There seems to be some confusion in the actual meaning of the statement, as to whether it actually expires within 5 years. The Commissioner is given some options after 5 years. What it is designed to do, without going into details of it, because there might

be,some disagreement about the precise meaning of that, is to permit a re-evaluation of the requirement at a particular point in time and permit, to a certain degree, some redesignation by regulation-perhaps even as to classes of cases where the brief would be required. The requirement is mandatory at the outset of the bill. But the provision I have been discussing would create some flexibility for the Commissioner, as well.

Senator Hart. I asked this in part because twice the Patent Office tried to require this patentability brief by rulemaking, and it was included in the bill of 1971.

I am not sure that either of us will have a better understanding at the end of these next several questions as to where we should be on how many years, but let me try anyway.

You recommended a 20-year patent term. That is 3 years—
Mr. KAUPER. From the date of filing.

Senator Hart [continuing). From the date of filing, a 3-year increase over the present.

Mr. KAUPER. Well, the extent to which it is an increase, of course, depends on when you begin the term.

Senator Hart. Your bill and ours start the term from the date of filing rather than the date of issuance?

Mr. KAUPER. That is right.

Senator Hart. The Patent Office expects to get to its goal of an 18-month pendency period. Assuming that happens, we would calculate the new patent term at 181/2 years.

Mr. KAUPER. I understand your arithmetic. A 20-year term, of course, is the term that was in the committee print earlier.

Senator Hart. What I am really leading up to, without arguing 18 months, good or bad-does the Department have or know of any economic study that suggests 20 years!

Mr. KAUPER. I think the answer to that is no.

Senator Hart. On the business of the potential anticompetitive effect in this business of deferred examination, it is your judgment that it could or would be anticompetitive because competitors would not know which claims might be allowed and hence would be disadvantaged.

Let's assume that to be correct—could you not argue that that would be better than the issuance of a large number of low quality patents ?

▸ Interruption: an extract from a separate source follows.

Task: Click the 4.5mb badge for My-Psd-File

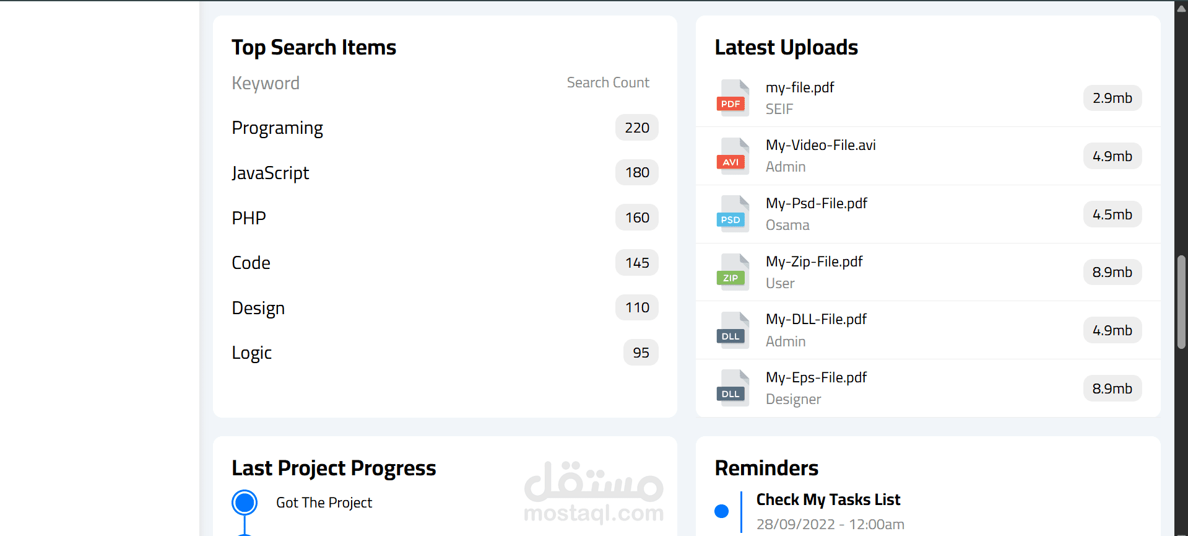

Mr. KAUPER. Yes; I think that is true, Senator. I think if one assumes that there is going to be a large number of low quality patents issued, then, weighing all various competitive factors, obviously that becomes fairly important.

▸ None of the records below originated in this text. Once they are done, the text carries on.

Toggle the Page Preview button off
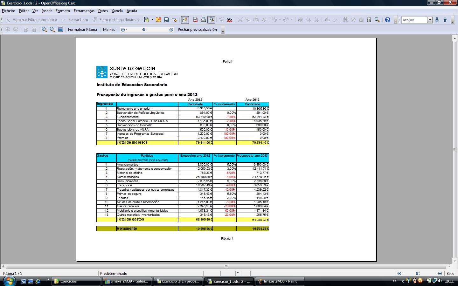[211, 20]
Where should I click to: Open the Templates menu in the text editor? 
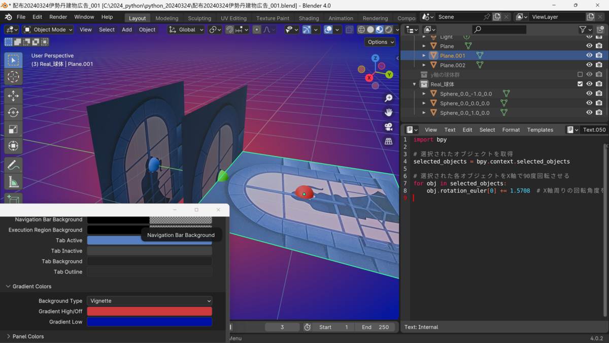[x=540, y=130]
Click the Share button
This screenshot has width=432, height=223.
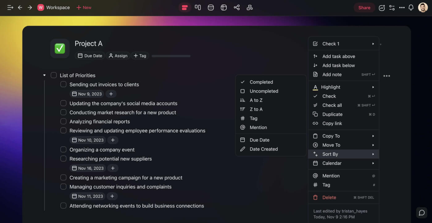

I think, however, discussing deferred examination, that there are a vareity of choices that are present here. One way is to proceed along the deferred examination route. Another is to say, the best way to improve the quality of issued patents is to get the most effective examination as rapidly as possible from the outset. This provides more certainty. It may assure quality from the outset.

And I think what we are saying is that we believe, in essence, that that is the preferable course, rather than starting down the path of a deferred examination system.

Now, obviously, one's views depend on how successful one thinks the process will be.

Senator Hart. Thank you very much.
Mr. KAUPER. Thank you, sir.

Senator Hart. There being a vote occurring now, I would suggest a recess until 2 o'clock.

[Whereupon, at 12 p.m., the subcommittee was recessed to reconvene at 2 p.m., the same day.]


Senator HART. The subcommittee will be in order.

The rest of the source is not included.